═══ EXERCISE DATA ═══

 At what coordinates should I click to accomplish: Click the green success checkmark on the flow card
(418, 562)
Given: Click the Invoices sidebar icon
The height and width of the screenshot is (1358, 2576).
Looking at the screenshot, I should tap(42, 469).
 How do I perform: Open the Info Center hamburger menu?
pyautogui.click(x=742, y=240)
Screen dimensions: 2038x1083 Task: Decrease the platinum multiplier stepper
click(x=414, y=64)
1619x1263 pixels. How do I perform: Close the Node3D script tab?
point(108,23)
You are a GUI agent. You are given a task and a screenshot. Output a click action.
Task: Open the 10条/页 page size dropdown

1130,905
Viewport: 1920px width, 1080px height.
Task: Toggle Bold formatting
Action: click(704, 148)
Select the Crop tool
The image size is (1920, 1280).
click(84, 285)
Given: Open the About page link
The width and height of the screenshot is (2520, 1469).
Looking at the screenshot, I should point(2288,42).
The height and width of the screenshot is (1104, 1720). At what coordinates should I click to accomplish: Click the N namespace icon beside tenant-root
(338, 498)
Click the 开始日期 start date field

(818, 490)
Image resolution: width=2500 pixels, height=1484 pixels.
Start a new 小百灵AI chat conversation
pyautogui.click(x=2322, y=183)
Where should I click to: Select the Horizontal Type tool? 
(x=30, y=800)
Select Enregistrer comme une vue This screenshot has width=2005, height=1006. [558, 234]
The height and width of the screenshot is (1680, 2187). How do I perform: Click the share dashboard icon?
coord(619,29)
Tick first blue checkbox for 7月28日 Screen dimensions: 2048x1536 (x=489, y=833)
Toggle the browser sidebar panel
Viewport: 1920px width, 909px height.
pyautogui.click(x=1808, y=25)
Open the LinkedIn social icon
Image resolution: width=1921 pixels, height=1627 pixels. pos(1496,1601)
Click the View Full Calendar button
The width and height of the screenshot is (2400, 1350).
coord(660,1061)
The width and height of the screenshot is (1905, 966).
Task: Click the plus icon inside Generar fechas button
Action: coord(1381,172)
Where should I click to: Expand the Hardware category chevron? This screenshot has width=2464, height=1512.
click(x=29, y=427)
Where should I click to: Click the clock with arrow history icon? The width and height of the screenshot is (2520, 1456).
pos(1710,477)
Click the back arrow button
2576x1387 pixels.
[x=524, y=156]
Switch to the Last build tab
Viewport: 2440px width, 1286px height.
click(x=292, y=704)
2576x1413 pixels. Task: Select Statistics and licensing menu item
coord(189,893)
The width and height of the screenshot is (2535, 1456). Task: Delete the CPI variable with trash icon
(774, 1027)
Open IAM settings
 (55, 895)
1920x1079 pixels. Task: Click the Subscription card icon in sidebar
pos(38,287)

═══

The records above are to be reproduced exactly, with nothing left out.

### RESPONSE AREA
 At what coordinates should I click to accomplish: Click the green success checkmark on the flow card
(418, 562)
Given: Click the Invoices sidebar icon
The height and width of the screenshot is (1358, 2576).
Looking at the screenshot, I should tap(42, 469).
 How do I perform: Open the Info Center hamburger menu?
pyautogui.click(x=742, y=240)
Screen dimensions: 2038x1083 Task: Decrease the platinum multiplier stepper
click(x=414, y=64)
1619x1263 pixels. How do I perform: Close the Node3D script tab?
point(108,23)
You are a GUI agent. You are given a task and a screenshot. Output a click action.
Task: Open the 10条/页 page size dropdown

1130,905
Viewport: 1920px width, 1080px height.
Task: Toggle Bold formatting
Action: click(704, 148)
Select the Crop tool
The image size is (1920, 1280).
click(84, 285)
Given: Open the About page link
The width and height of the screenshot is (2520, 1469).
Looking at the screenshot, I should point(2288,42).
The height and width of the screenshot is (1104, 1720). At what coordinates should I click to accomplish: Click the N namespace icon beside tenant-root
(338, 498)
Click the 开始日期 start date field

(818, 490)
Image resolution: width=2500 pixels, height=1484 pixels.
Start a new 小百灵AI chat conversation
pyautogui.click(x=2322, y=183)
Where should I click to: Select the Horizontal Type tool? 
(x=30, y=800)
Select Enregistrer comme une vue This screenshot has width=2005, height=1006. [558, 234]
The height and width of the screenshot is (1680, 2187). How do I perform: Click the share dashboard icon?
coord(619,29)
Tick first blue checkbox for 7月28日 Screen dimensions: 2048x1536 (x=489, y=833)
Toggle the browser sidebar panel
Viewport: 1920px width, 909px height.
pyautogui.click(x=1808, y=25)
Open the LinkedIn social icon
Image resolution: width=1921 pixels, height=1627 pixels. pos(1496,1601)
Click the View Full Calendar button
The width and height of the screenshot is (2400, 1350).
coord(660,1061)
The width and height of the screenshot is (1905, 966).
Task: Click the plus icon inside Generar fechas button
Action: coord(1381,172)
Where should I click to: Expand the Hardware category chevron? This screenshot has width=2464, height=1512.
click(x=29, y=427)
Where should I click to: Click the clock with arrow history icon? The width and height of the screenshot is (2520, 1456).
pos(1710,477)
Click the back arrow button
2576x1387 pixels.
[x=524, y=156]
Switch to the Last build tab
Viewport: 2440px width, 1286px height.
click(x=292, y=704)
2576x1413 pixels. Task: Select Statistics and licensing menu item
coord(189,893)
The width and height of the screenshot is (2535, 1456). Task: Delete the CPI variable with trash icon
(774, 1027)
Open IAM settings
 (55, 895)
1920x1079 pixels. Task: Click the Subscription card icon in sidebar
pos(38,287)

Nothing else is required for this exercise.